Rhonda was one of 772,000 Australians who have been victims of identity theft in the past 12 months.
A survey conducted by Veda shows one in five Australians have had their personal information stolen at some point.
Veda’s head of cyber crime, Fiona Long, said cyber crime was costly and frustrating for victims.
“At a cost of around $1.6 billion to the economy in the last year, $4000 per incidence and 18 hours to resolve each issue,” Ms Long said.
“The reality is it’s happening and it can be stressful and very time consuming experience for Australians.”
She said criminals employed a variety of high- and low-tech methods to get hold of personal information.
These include the use spyware or malware, the monitoring of social media and even car and house theft.
“So once the criminals have recreated enough of your identity, they can open accounts, buy a phone for example, they could get a loan, or file a tax return in your name, or even buy a car,” Ms Long said.
“There’s many things they can do.
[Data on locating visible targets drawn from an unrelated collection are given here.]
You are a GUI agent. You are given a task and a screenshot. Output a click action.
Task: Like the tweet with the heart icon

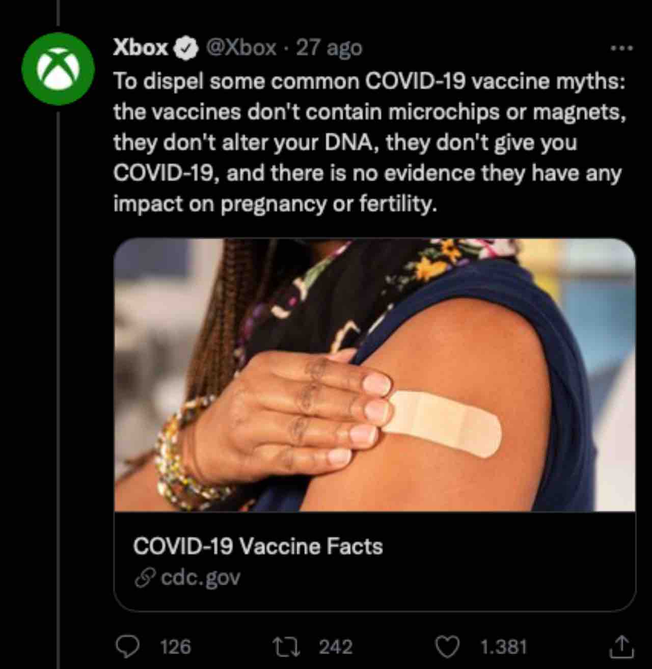click(448, 647)
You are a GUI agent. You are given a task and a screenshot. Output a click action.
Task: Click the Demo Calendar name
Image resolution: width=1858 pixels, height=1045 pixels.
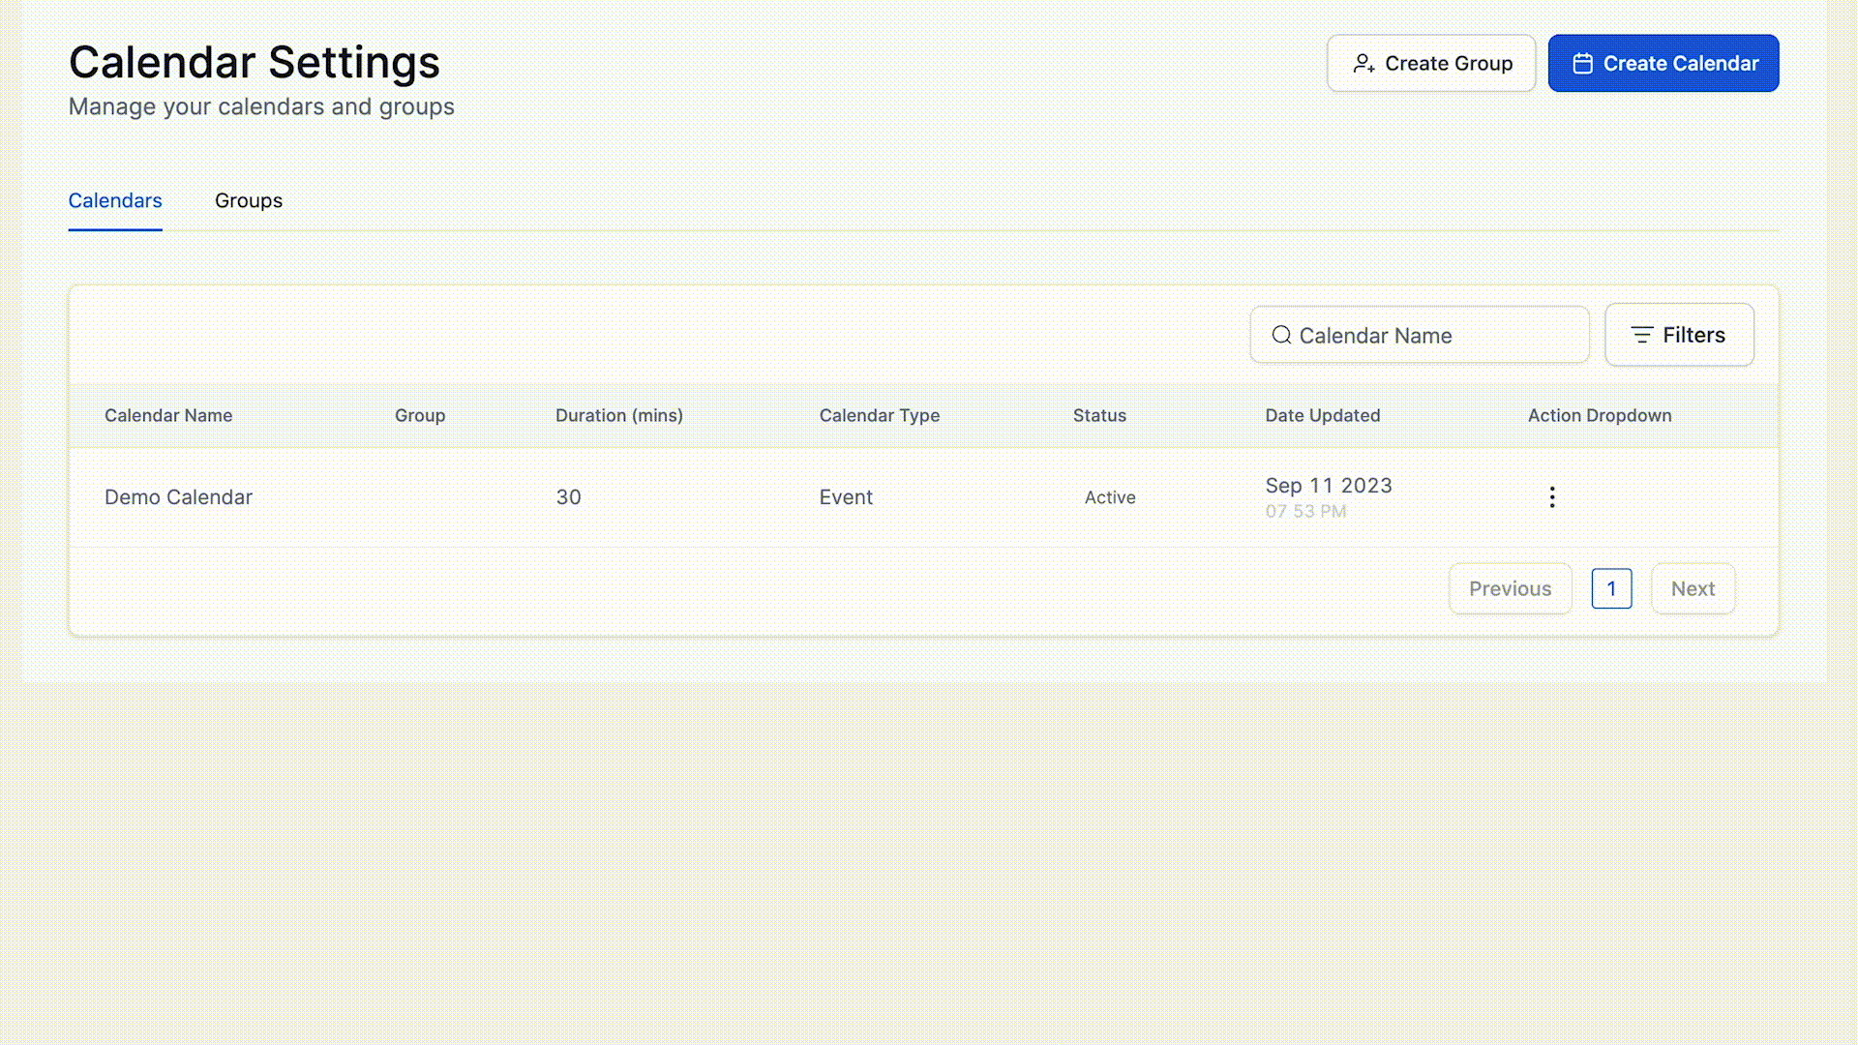(178, 497)
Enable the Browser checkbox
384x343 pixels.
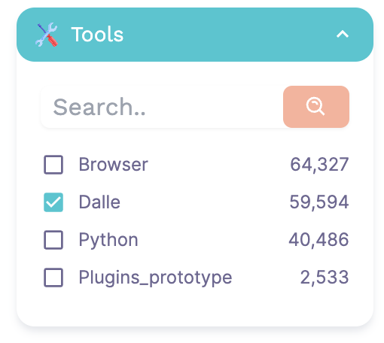[53, 165]
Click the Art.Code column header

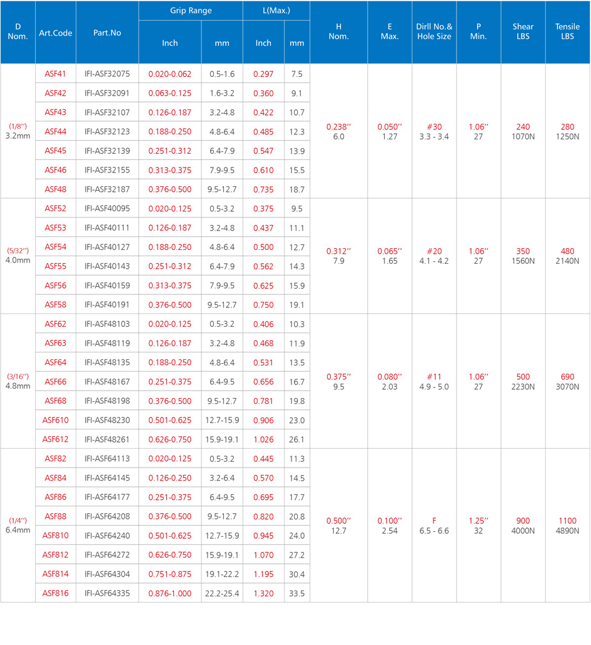click(x=56, y=33)
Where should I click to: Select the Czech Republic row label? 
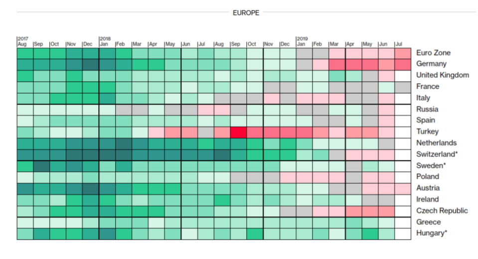[442, 211]
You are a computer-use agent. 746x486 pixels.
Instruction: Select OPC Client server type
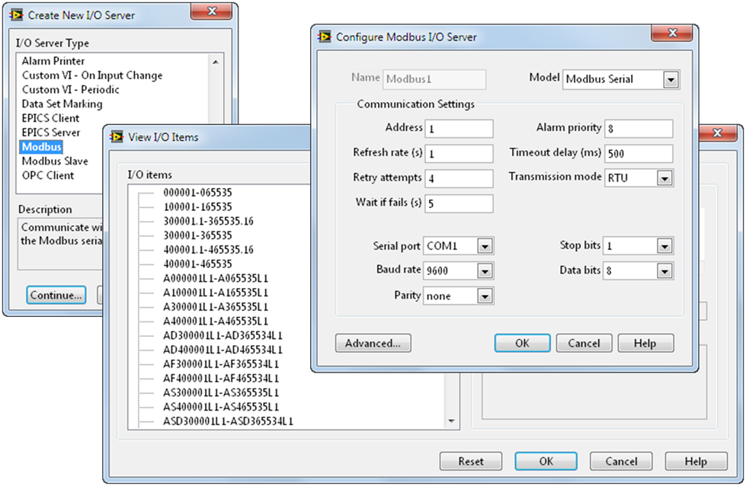click(x=48, y=175)
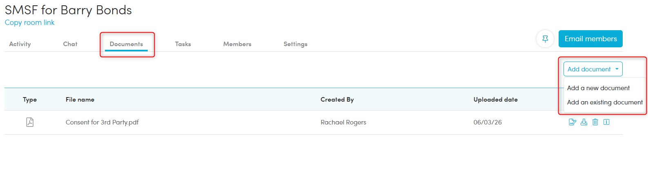648x184 pixels.
Task: Choose Add an existing document
Action: (x=605, y=102)
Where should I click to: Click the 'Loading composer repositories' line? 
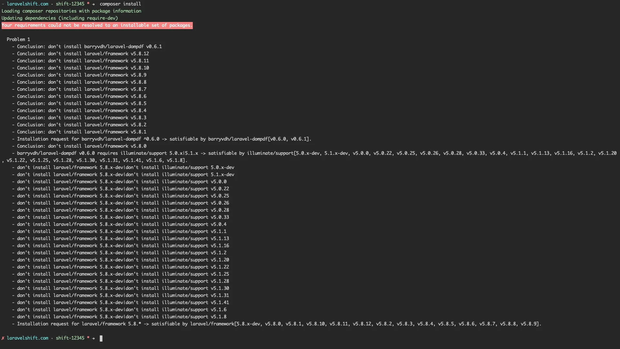click(71, 11)
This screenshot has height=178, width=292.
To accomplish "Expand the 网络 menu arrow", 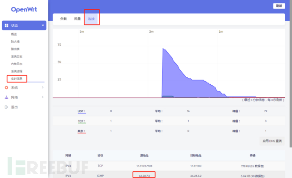I will click(x=43, y=97).
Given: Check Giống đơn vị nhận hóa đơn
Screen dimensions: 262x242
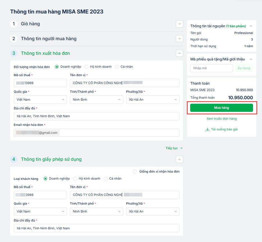Looking at the screenshot, I should (135, 172).
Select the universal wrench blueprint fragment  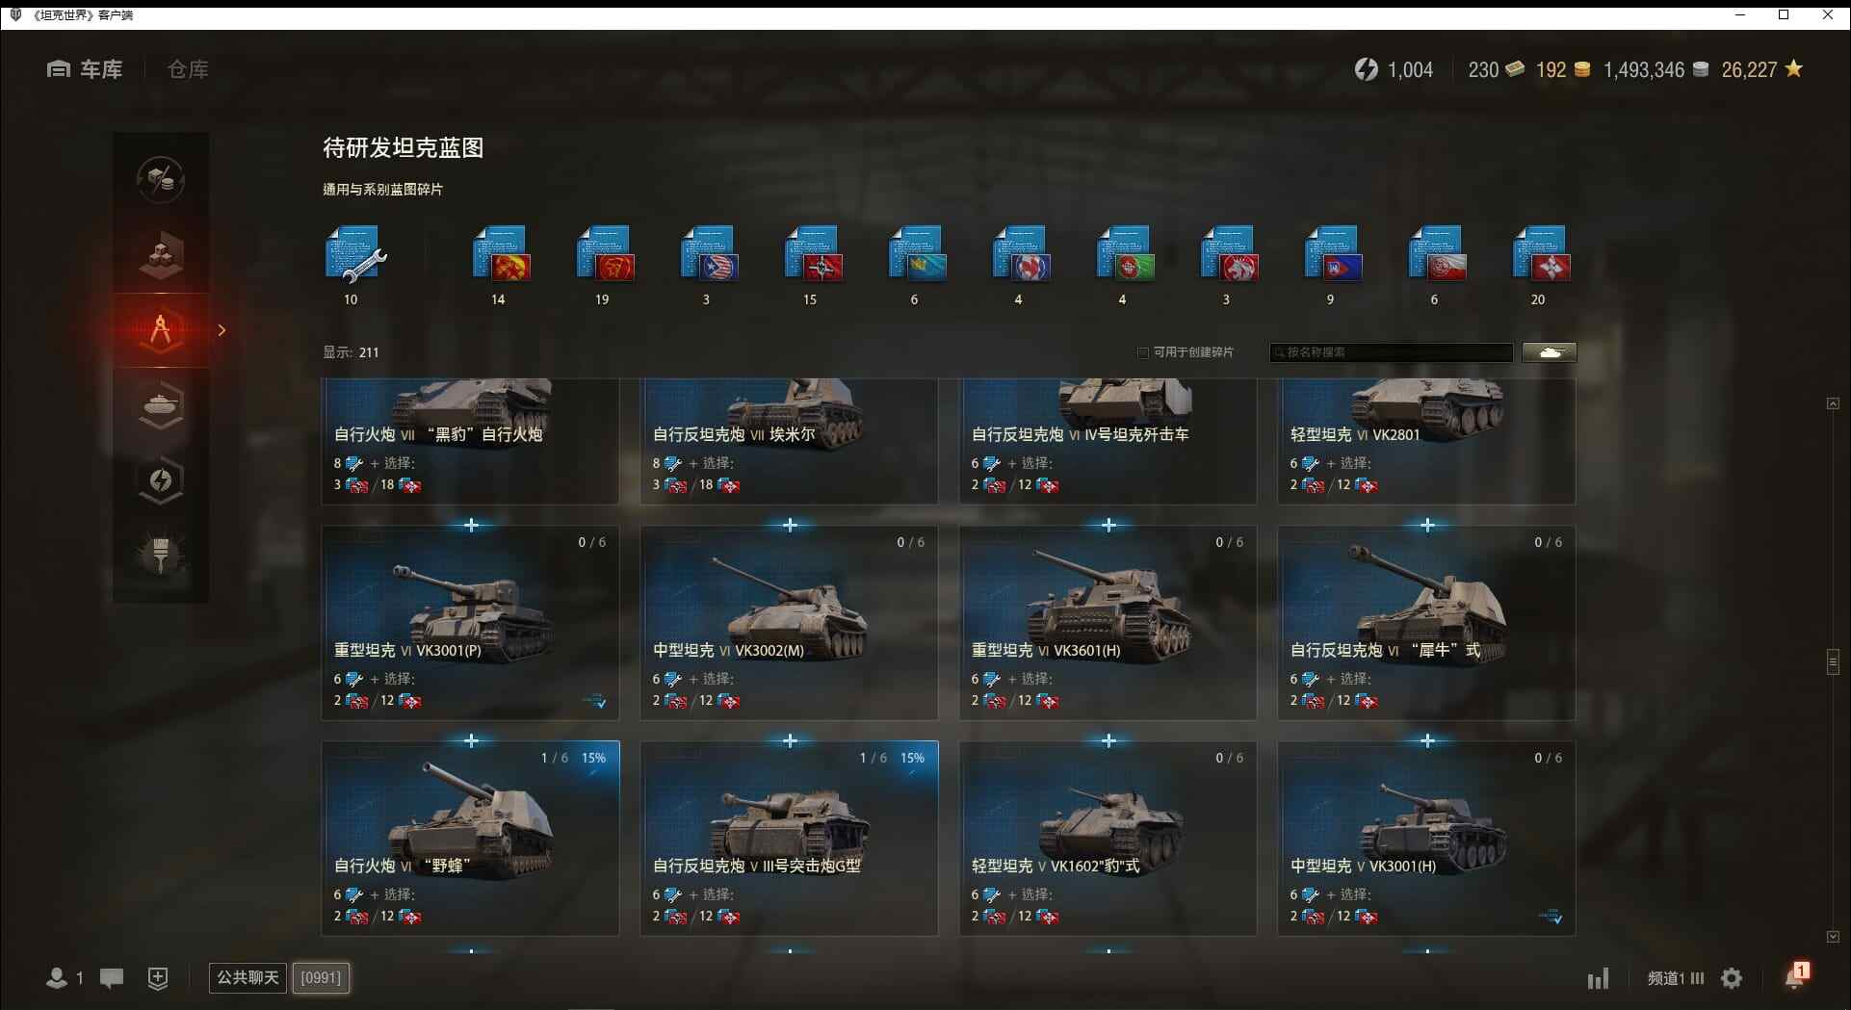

In fact I spoke to one person recently who had the title deeds of his house transferred to another person, so it can be quite a big impact.”
Veda urged people to take simple steps to protect themselves from the growing problem of identity theft.
Ms Long said people could prevent identity theft by using secure mailboxes, shredding personal documents and being extremely careful with the information they share on social media.
Rhonda was stung by her experience and is determined never to be a victim again.
She now gets her bank statements and most invoices sent as emails, and she has become extremely careful when using social media.
“I change my password on a regular basis, obviously I don’t have my address there,” she said.
“I don’t put any of my work details or my history of my education and I’ve even gone so far as to change the date of birth, because you need one to set up a fake Facebook account.
“So I’ve changed most of that detail.”